FIG. 1.

Dietary cholesterol induces a dose-dependent exacerbation of steatohepatitis and liver fibrosis. (A) Representative liver sections (×20) of each dietary group after 12 weeks of feeding. Lobular inflammatory foci (blue arrow) and lipogranulomas (black arrow, inset) were present only in HF.2 and HF2 livers and were most abundant in HF2 livers (see Supporting Table S3). (B) Representative sections of 12-week livers stained with anti-Col-1 antibody. In HF2 livers fibrosis developed in a pericellular pattern and predominated in zone 3 (see Supporting Fig. S4). (C) Semiquantitative scoring of steatosis for each dietary group. (D) Semiquantitative scoring of inflammation for each dietary group. (E) The NAS for each dietary group (see Supporting Table S3). (F) Whole-liver expression of procollagen 1 alpha 1. Rn18s was used as a reference gene for analysis.
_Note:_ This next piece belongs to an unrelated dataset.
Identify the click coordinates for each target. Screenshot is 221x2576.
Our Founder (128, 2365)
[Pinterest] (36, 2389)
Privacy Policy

Bars represent the average ± standard deviation of each dietary group: 8–12 livers per group for semiquantitative pathology scoring (A,C-E) and 4–7 mice per group for real-time quantitative PCR analysis. Statistical significance was determined using Welch’s t test (C-E) and the Mann-Whitney U test (F). *P < 0.05, ***P < 0.001, ^#P < 0.05, ^###P < 0.001 compared to corresponding low-fat diet. Abbreviations: Col1a1, procollagen 1 alpha 1; CV, central vein; PT, portal tract.